On 11-01-26 10:53 PM, Mark Lord wrote:
> On 11-01-26 10:43 PM, Dave Chinner wrote:
>> On Wed, Jan 26, 2011 at 08:43:43PM -0500, Mark Lord wrote:
>>> On 11-01-26 08:22 PM, Mark Lord wrote:
>>> Thinking about it some more: the first problem very much appears as if
>>> it is due to a filesystem check happening on the already-mounted filesystem,
>>> if that makes any kind of sense (?).
>> Not to me. You can check this simply by looking at the output of
>> top while the problem is occurring...
> Top doesn't show anything interesting, since disk I/O uses practically zero
>>> running xfs_check on the umounted drive takes about the same 30-60 seconds,
>>> with the disk activity light fully "on".

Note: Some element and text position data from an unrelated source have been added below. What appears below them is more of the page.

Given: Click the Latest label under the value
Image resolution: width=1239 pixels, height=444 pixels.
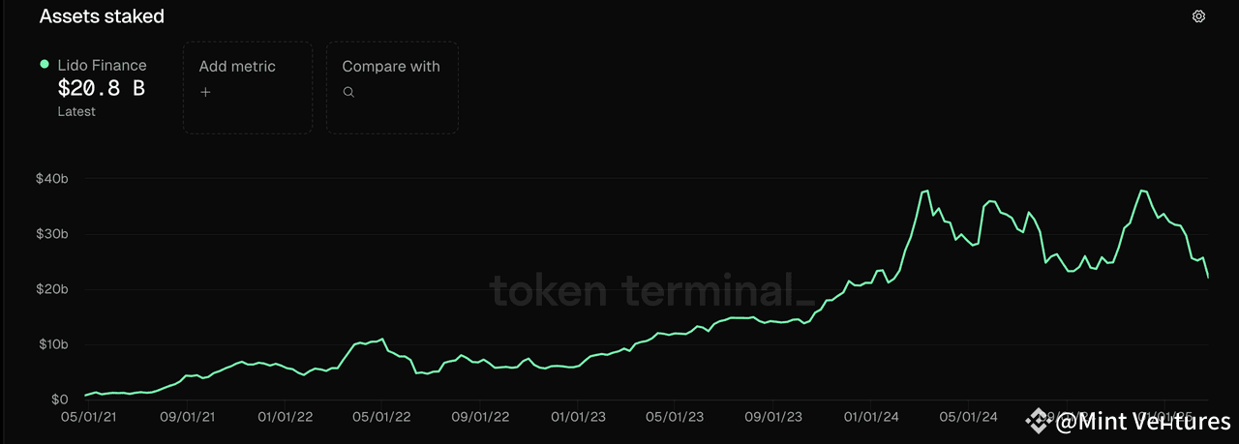Looking at the screenshot, I should click(x=76, y=111).
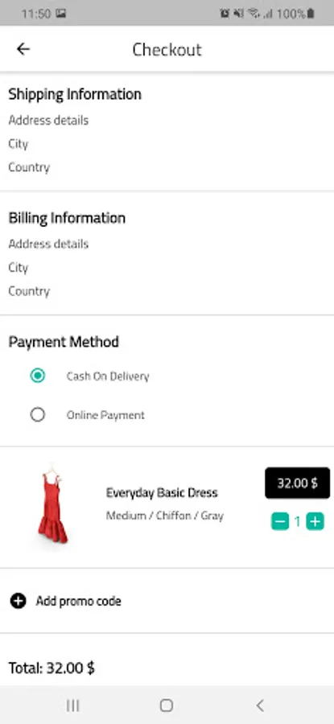The height and width of the screenshot is (724, 334).
Task: Open the red dress product thumbnail
Action: coord(53,506)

>> Well, yeah - XFS check reads all the metadata in the filesystem, so
>> of course it's going to thrash your disk when it is run. The fact it
>> takes the same length of time as whatever problem you are having is
>> likely to be coincidental.
> I find it interesting that the mount takes zero-time,
> as if it never actually reads much from the filesystem.
> Something has to eventually read the metadata etc.

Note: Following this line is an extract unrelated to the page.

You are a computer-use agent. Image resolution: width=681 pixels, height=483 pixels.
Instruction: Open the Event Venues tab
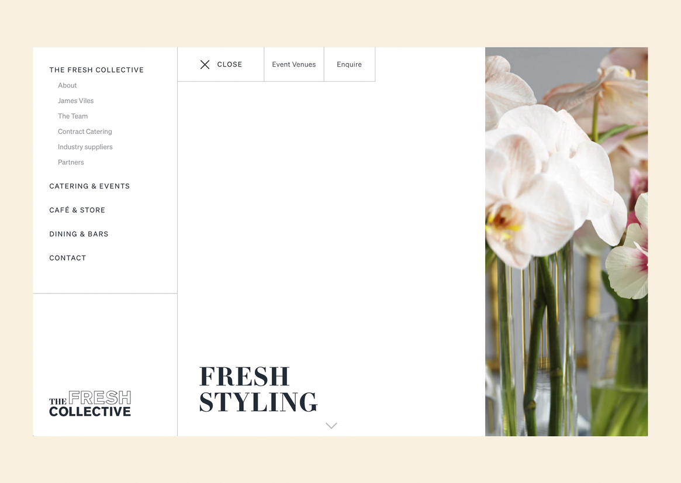pos(294,64)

>>> The other thought that came to mind: this behaviour has only been
>>> noticed recently, probably because I have recently added about
>>> 1000 new files (hundreds of MB each) to the videos/ directory on
>>> that filesystem. Whereas before, it had fewer than 500 (multi-GB)
>>> files in total.
>>> So if it really is doing some kind of internal filesystem check,
>>> then the time required has only recently become 3X larger than
>>> before.. so the behaviour may not be new/recent, but now is very
>> Where does that 3x figure come from?
> Well, it used to have about 500 files/subdirs on it,
> and now it has somewhat over 1500 files/subdirs.

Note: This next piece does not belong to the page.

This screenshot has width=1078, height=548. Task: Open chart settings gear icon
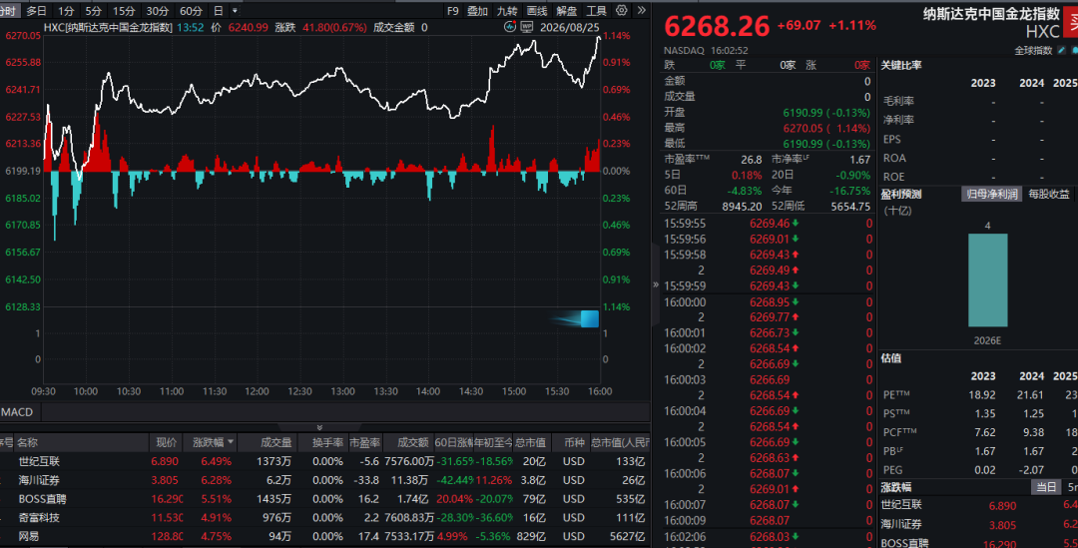click(x=622, y=10)
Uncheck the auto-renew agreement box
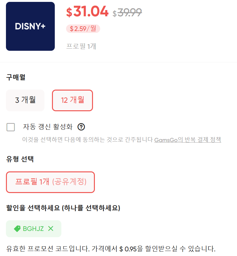This screenshot has width=237, height=256. [10, 127]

> That's a ballpark estimate of 3X the amount of meta data.
> All of these files are at least large (hundreds of MB),
> and a lot are huge (many GB) in size.
I've rebuilt the kernel with the various config options to enable blktrace
and XFS_DEBUG, but in the meanwhile we have also watched and deleted
a few GB of recordings.
The result is that the mysterious first-write delay has vanished, for now,
so there's nothing to trace.
I think I'll pick up an extra 2TB drive, so that next time
it surfaces I can simply bit-clone the filesystem or something,
to preserve the buggered state for further examination.
The second issue is probably still there, and I'll blktrace that instead.
But it will have to wait a spell -- I've run out of time here right now.